Volkswagen es una excepción, el capitalismo no es así
Tranquilos, el fraude de Volkswagen es una excepción, no es la norma. Que nadie corra a sospechar de la industria automovilística, ni de las empresas alemanas, ni de las multinacionales en general. Ni por supuesto del capitalismo globalizado versión 2.1. Es la excepción, no la norma.
La norma es que las empresas respetan la ley, no engañan, no defraudan. Y cuanto más grande la empresa, más respeto, menos engaño. La mayoría de multinacionales asume su “responsabilidad social corporativa”, y muestra su compromiso con la sociedad, el medio ambiente o la infancia mediante generosas donaciones y proyectos. La propia Volkswagen lo hace.
La norma es que el capitalismo respeta leyes y regulaciones, aunque poca falta hacen, ya que podría regularse solo, mediante la mano invisible del mercado. La norma es que la búsqueda del máximo beneficio a toda costa no necesariamente exige hacer trampas.
Ya sé, ya sé: abundan los ejemplos en contra de esta idea. Uno echa la vista atrás, solo a los últimos años, y encuentra infinidad de casos. Empresas que, como Volkswagen, hacen trampas, trucan productos, esquivan controles. Empresas que tienen doble contabilidad, hacen ingeniería fiscal, defraudan impuestos, evaden capitales, recurren a testaferros, tapaderas y paraísos. Empresas que estafan a sus clientes, a sus empleados, a sus compatriotas, a sus propios accionistas. Empresas que explotan a sus trabajadores, que cierran y dejan sin pagar nóminas atrasadas e indemnizaciones. Empresas que practican dumping laboral en países pobres, hasta con niños. Empresas que pagan sobornos, comisiones, tresporcientos; empresas que financian partidos y campañas electorales bajo cuerda, que untan a funcionarios, compran legisladores y jueces. Empresas que contaminan, destruyen recursos naturales e incluso lo hacen vestidas de verde. Empresas que manipulan mercados, pactan precios, se conchaban con sus competidores para crear oligopolios. Empresas que venden mierda, productos financieros tóxicos; empresas que alimentan burbujas, manipulan índices, suben y bajan artificialmente la Bolsa, se compinchan con auditores y calificadores. Empresas que al caer arrastran países, provocan rescates públicos, dejan ruina a su paso. Empresas que espían y roban a otras empresas. Por haber, hay hasta empresas que colaboran con dictadores, financian golpes de estado, pagan a sicarios contra sindicalistas o actúan como la mafia. O son la mafia.

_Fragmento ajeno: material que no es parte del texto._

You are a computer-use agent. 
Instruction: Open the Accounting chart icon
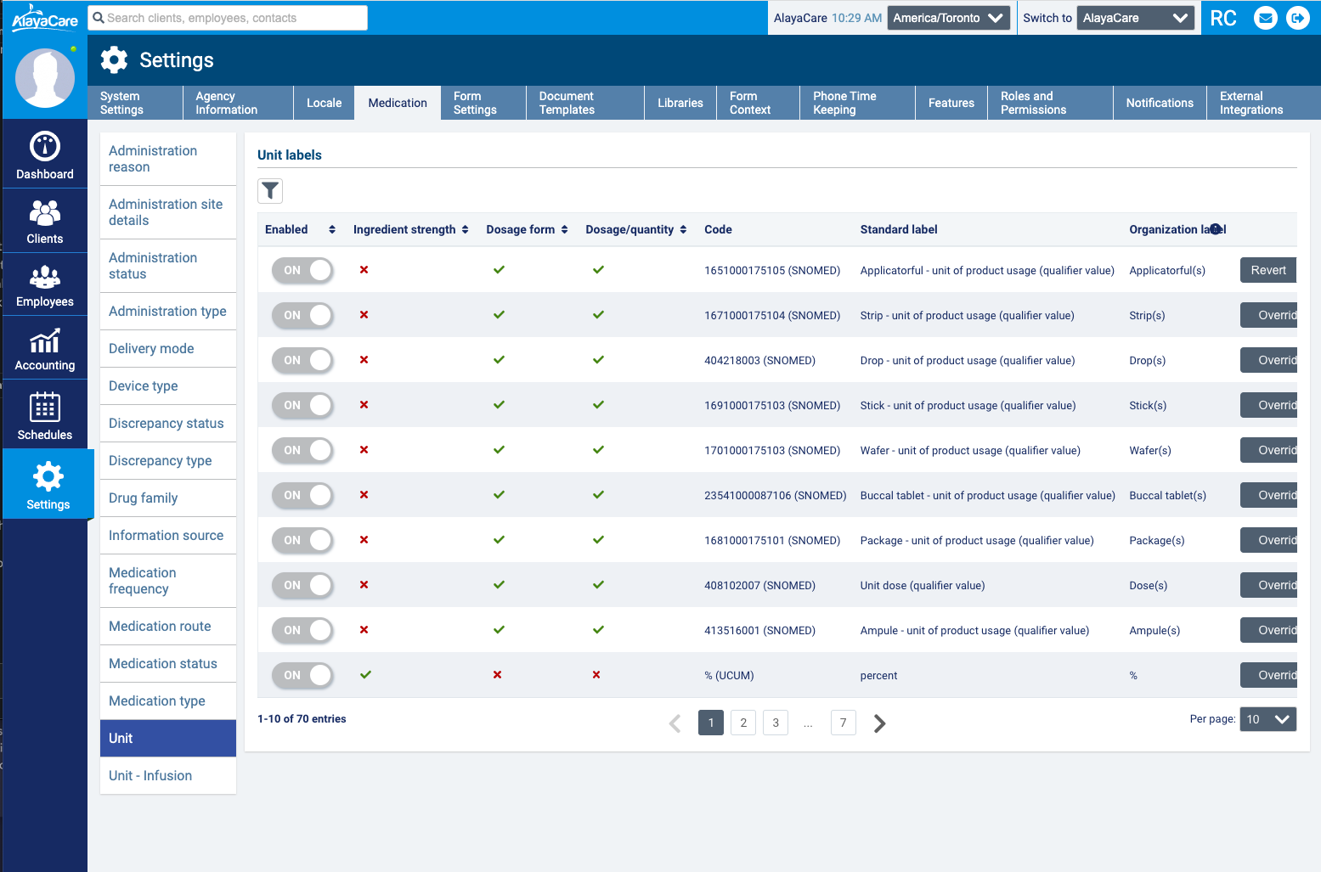tap(45, 349)
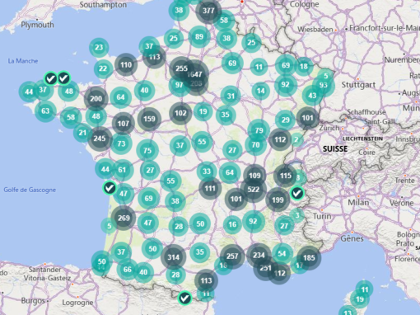This screenshot has height=315, width=420.
Task: Open the 522 cluster marker near Lyon
Action: tap(254, 190)
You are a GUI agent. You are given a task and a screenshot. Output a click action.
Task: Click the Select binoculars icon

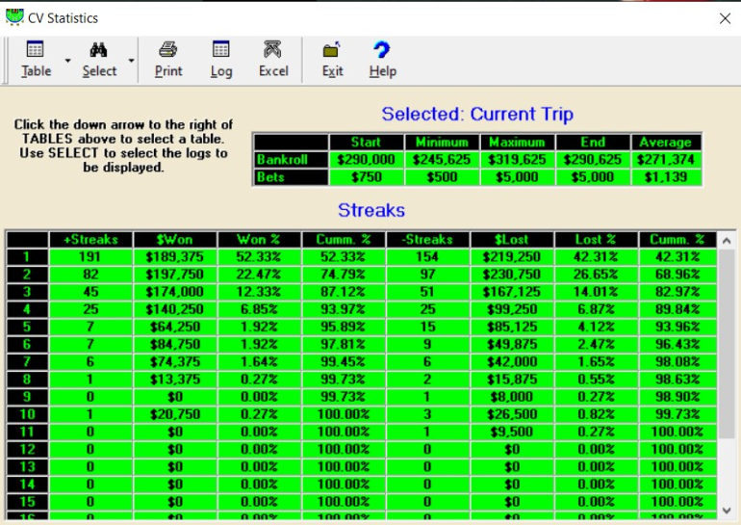coord(98,51)
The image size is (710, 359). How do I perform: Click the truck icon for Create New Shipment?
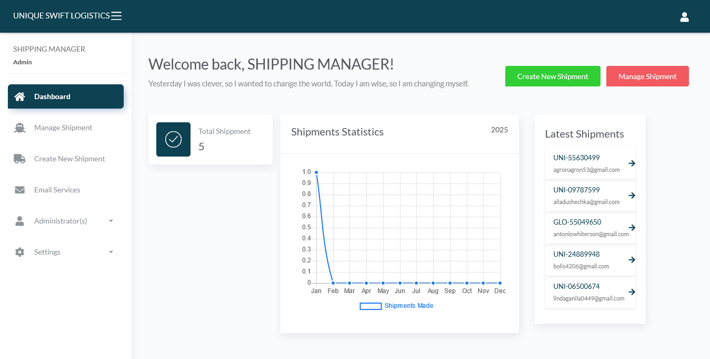(19, 159)
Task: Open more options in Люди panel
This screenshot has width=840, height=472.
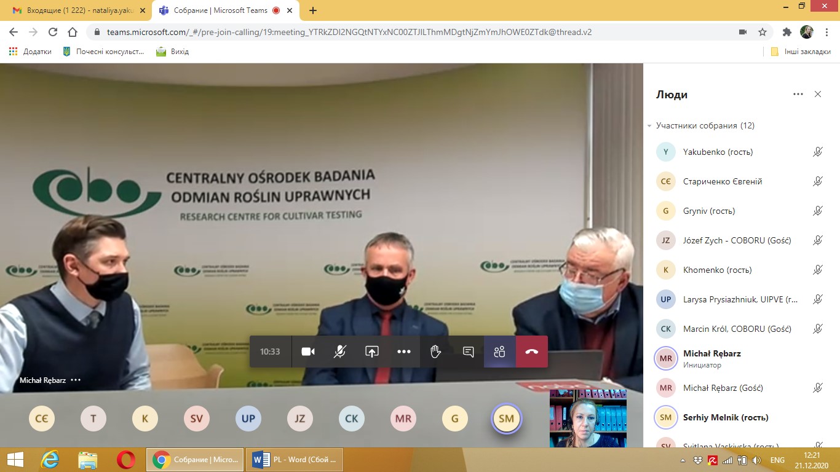Action: pyautogui.click(x=798, y=94)
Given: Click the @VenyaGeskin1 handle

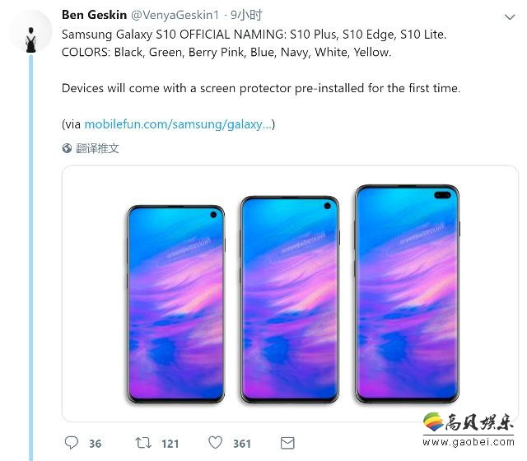Looking at the screenshot, I should (175, 15).
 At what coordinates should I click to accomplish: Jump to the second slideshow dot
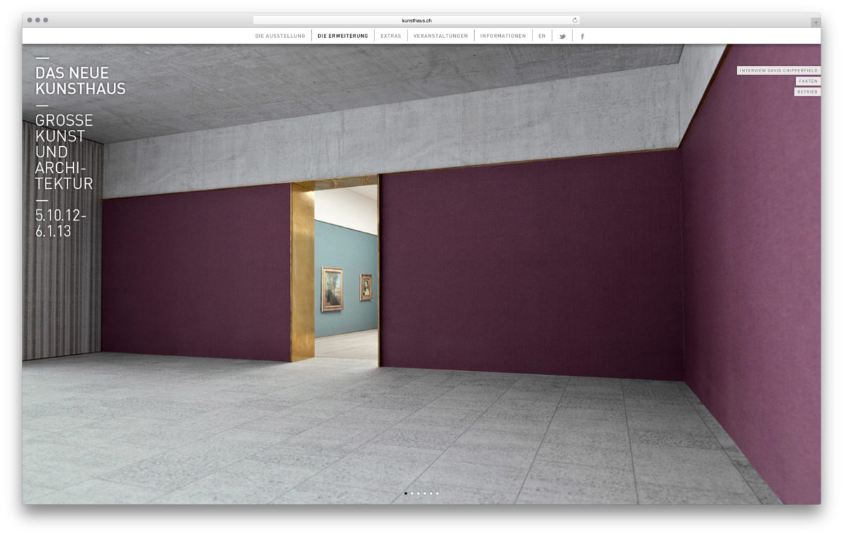tap(412, 493)
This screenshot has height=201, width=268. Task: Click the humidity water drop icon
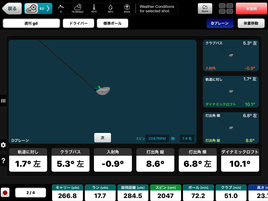click(x=110, y=7)
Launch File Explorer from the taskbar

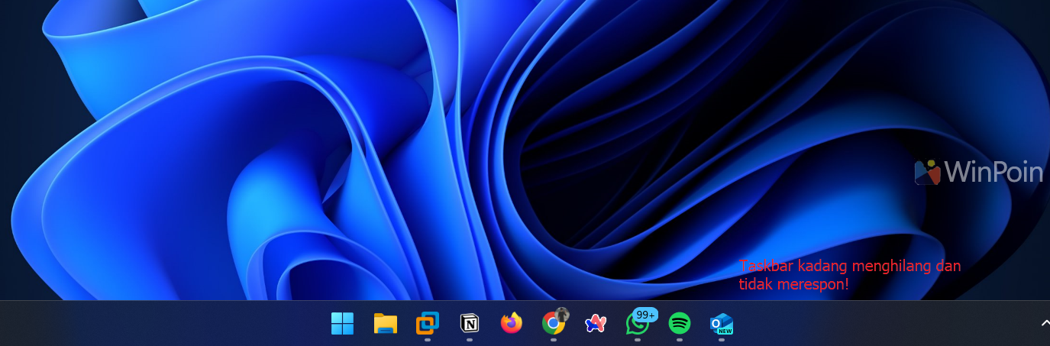pyautogui.click(x=385, y=324)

Suena abrumador, pero háganme caso: son todo excepciones. No son la norma. No podemos pensar mal de las multinacionales solo porque se acumulen las informaciones negativas, de la misma forma que no podemos pensar mal del gran empresariado español solo porque el ex presidente de su patronal esté en la cárcel.
Yo mantengo intacta mi confianza en el sistema económico. Estoy seguro de que se pueden ganar 13.000 millones anuales de beneficio (los de Volkswagen el año pasado) sin romper nada, cumpliendo la ley, sin trampas. No creo que, como decía Balzac, detrás de toda gran fortuna hay un crimen.

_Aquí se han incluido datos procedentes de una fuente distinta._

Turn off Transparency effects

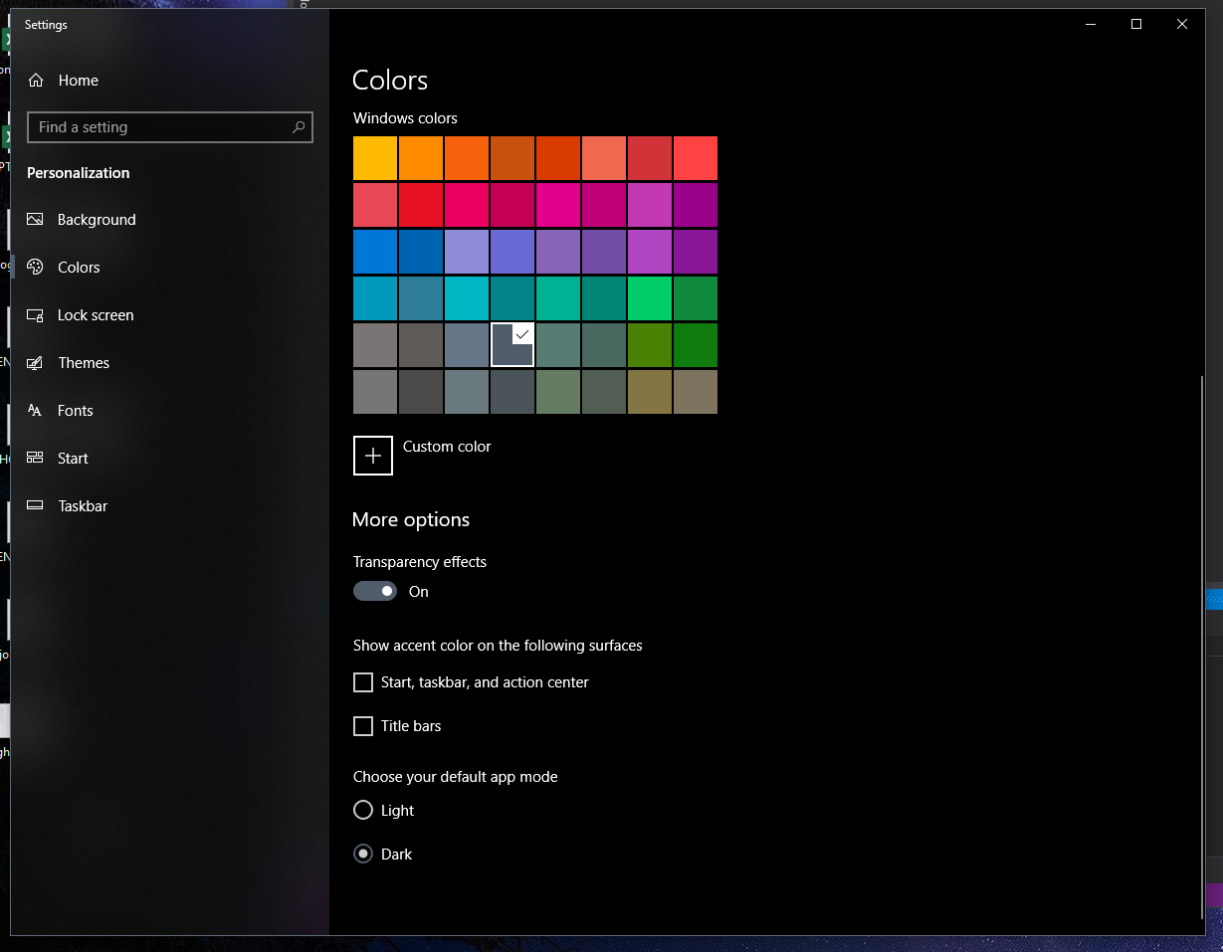[x=375, y=590]

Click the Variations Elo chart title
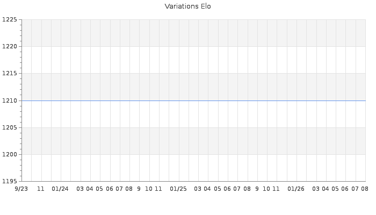pos(188,6)
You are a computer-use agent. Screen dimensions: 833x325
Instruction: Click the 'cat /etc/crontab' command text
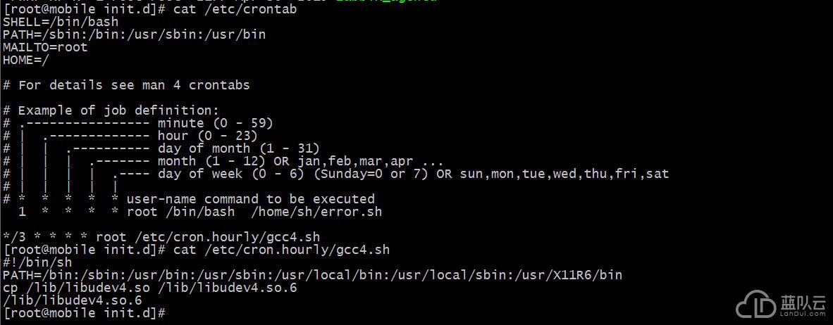[x=235, y=10]
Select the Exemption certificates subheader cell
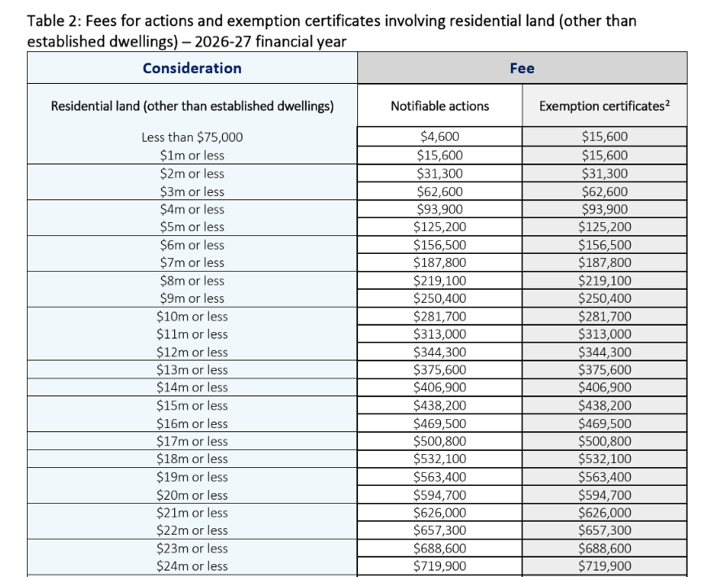 605,106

Me niego a creer, como sostiene César Rendueles en Capitalismo canalla, que el capitalismo sea malo ya de nacimiento. Cuenta Rendueles que “el mercado generalizado es de origen canalla”, y no es una forma de hablar, es literal: los primeros mercaderes de la modernidad eran auténticos granujas. De acuerdo, puede ser. Pero no pensemos que tres siglos después el capitalismo sigue en manos de canallas, solo porque el presidente del mayor fabricante mundial de coches y máximo representante de una de las mayores potencias industriales sea un canalla.